Verleger Haffmans hat mit der britischen Literatur mehr Glück als mit der deutschen. Nach Julian Barnes, David Lodge, Stephen Fry und den Monty Pythons hat er wieder einen Engländer erworben, der so süffisant und originell erzählen kann, daß Schnäppchenjäger und anspruchsvolle Kundschaft auf ihre Kosten kommen. Nicholsons Kaufhausroman ist unter- und manchmal auch überfüttert mit Metaphern, Mythen und geistreichen Anspielungen; selbst der blinde Fahrstuhlführer erinnert an Charon in seinem Kahn. Die Figuren, mehr Comic-Helden als Charaktere, wirken darum ein wenig flach, und das Romangebäude zerfällt in eine Fülle von Abteilungen und Sonderaktionen. Aber das alles und noch mehr nimmt man gern in Kauf. Was ist schließlich ein Roman anderes als ein Warenhaus, das menschliche Beziehungen und Objekte in eine schöne Form bringt, in Abteilungen mit je eigener Wissens- und Erfahrungsstruktur?

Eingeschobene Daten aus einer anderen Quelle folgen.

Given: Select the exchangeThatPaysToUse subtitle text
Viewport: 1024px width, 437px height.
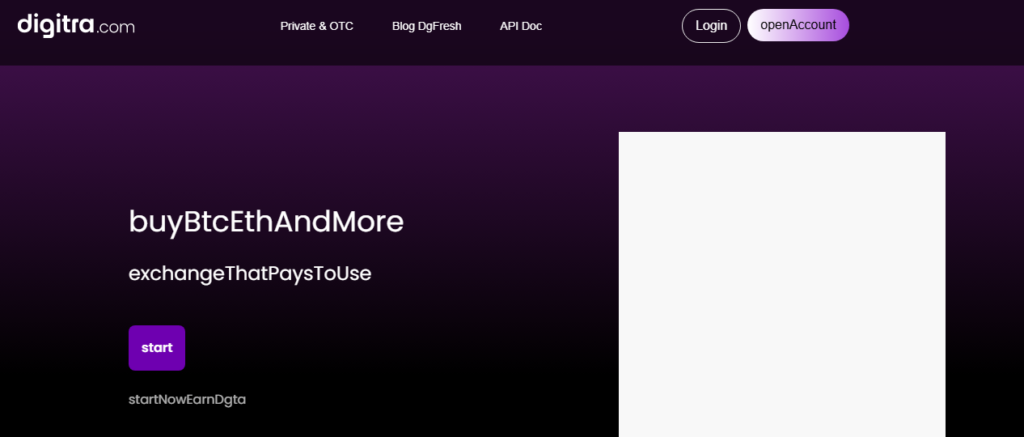Looking at the screenshot, I should 250,273.
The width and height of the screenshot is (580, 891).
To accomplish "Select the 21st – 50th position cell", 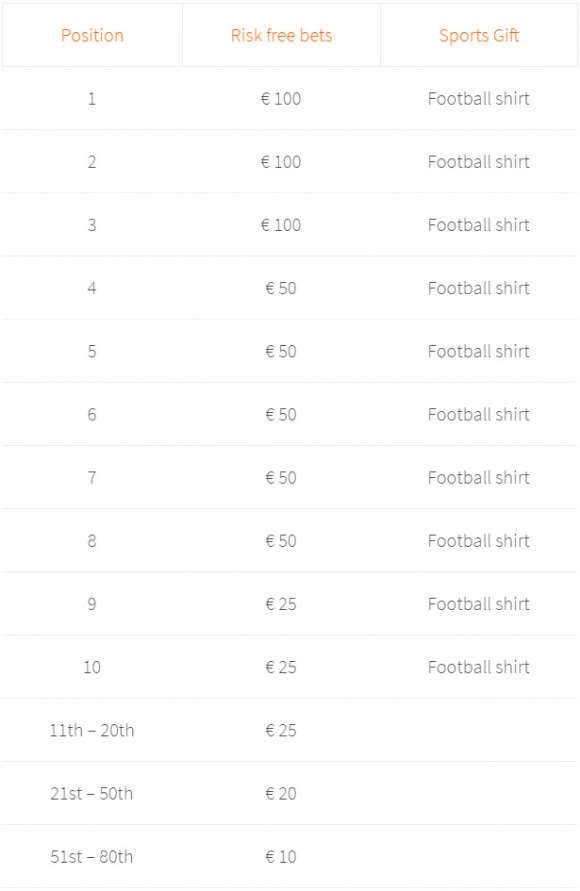I will [x=92, y=793].
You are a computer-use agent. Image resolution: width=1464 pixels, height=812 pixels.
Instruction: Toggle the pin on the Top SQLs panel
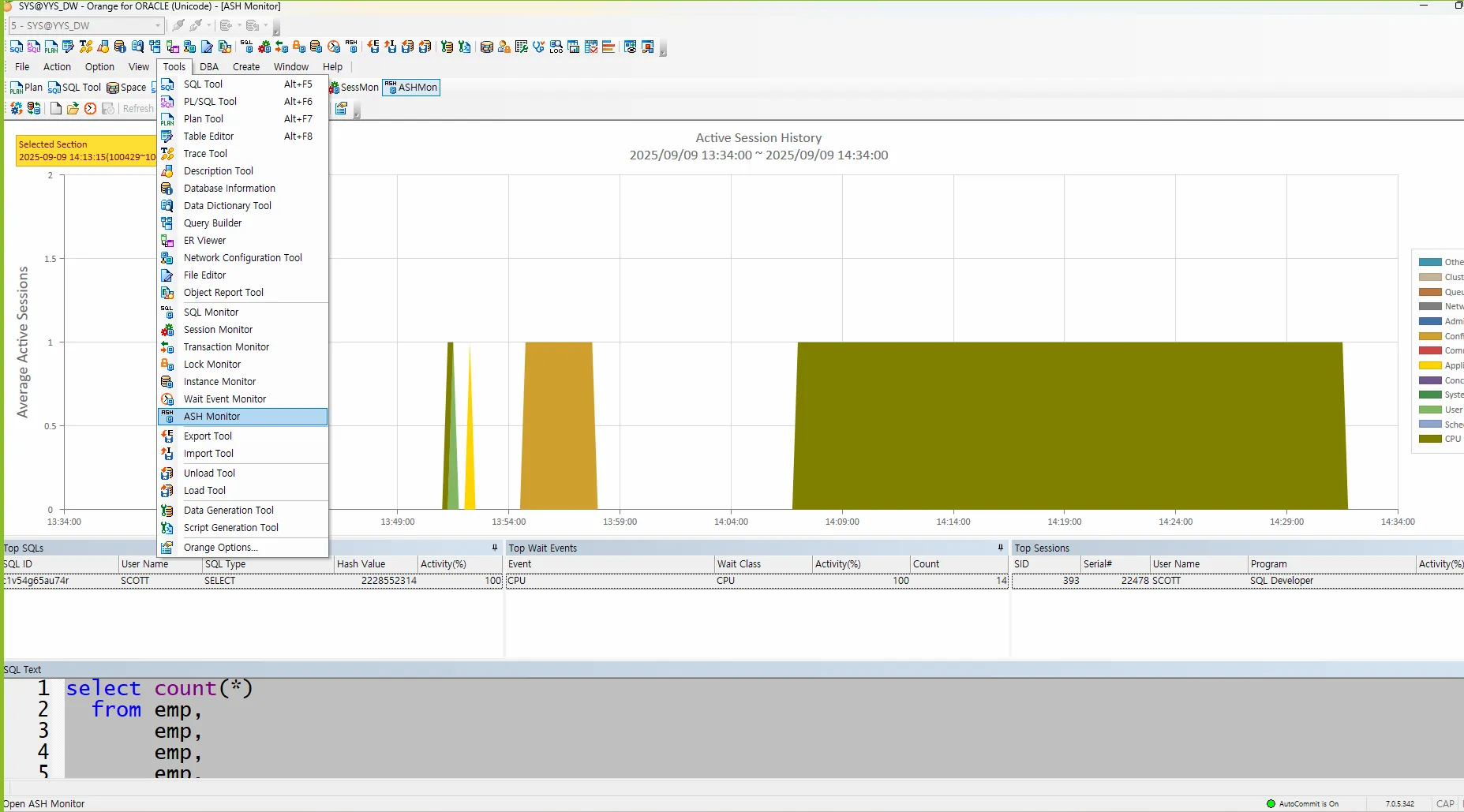[495, 548]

Am Ende verschenkt Haden, seines Spielzeugs überdrüssig, alles. Das revolutionäre Gesellschaftsexperiment - jedem nach seinem Bedürfnis, jeder nach seiner Kraft - endet in einem Prügel-Fiasko. Aber die Ramschaktion erweist sich als Hadons erster und bester Werbecoup; von seiner Attentäterin bekehrt, findet er sogar wieder Freude an Menschenliebe und Warentausch. Charlie dagegen, der so gerne "Hauskünstler" unter lauter Ready-mades geworden wäre, bekommt Hausverbot. Der Schriftsteller muß draußen bleiben. Aber er hat wenigstens das Rezept für einen guten Roman aus der Do-it-yourself-Abteilung mitgenommen. MARTIN HALTER

Geoff Nicholson: "Alles und noch mehr". Roman. Aus dem Englischen übersetzt von Gunnar Kwisinski. Haffmans Verlag, Zürich 1998. 318 S., geb., 39,- DM.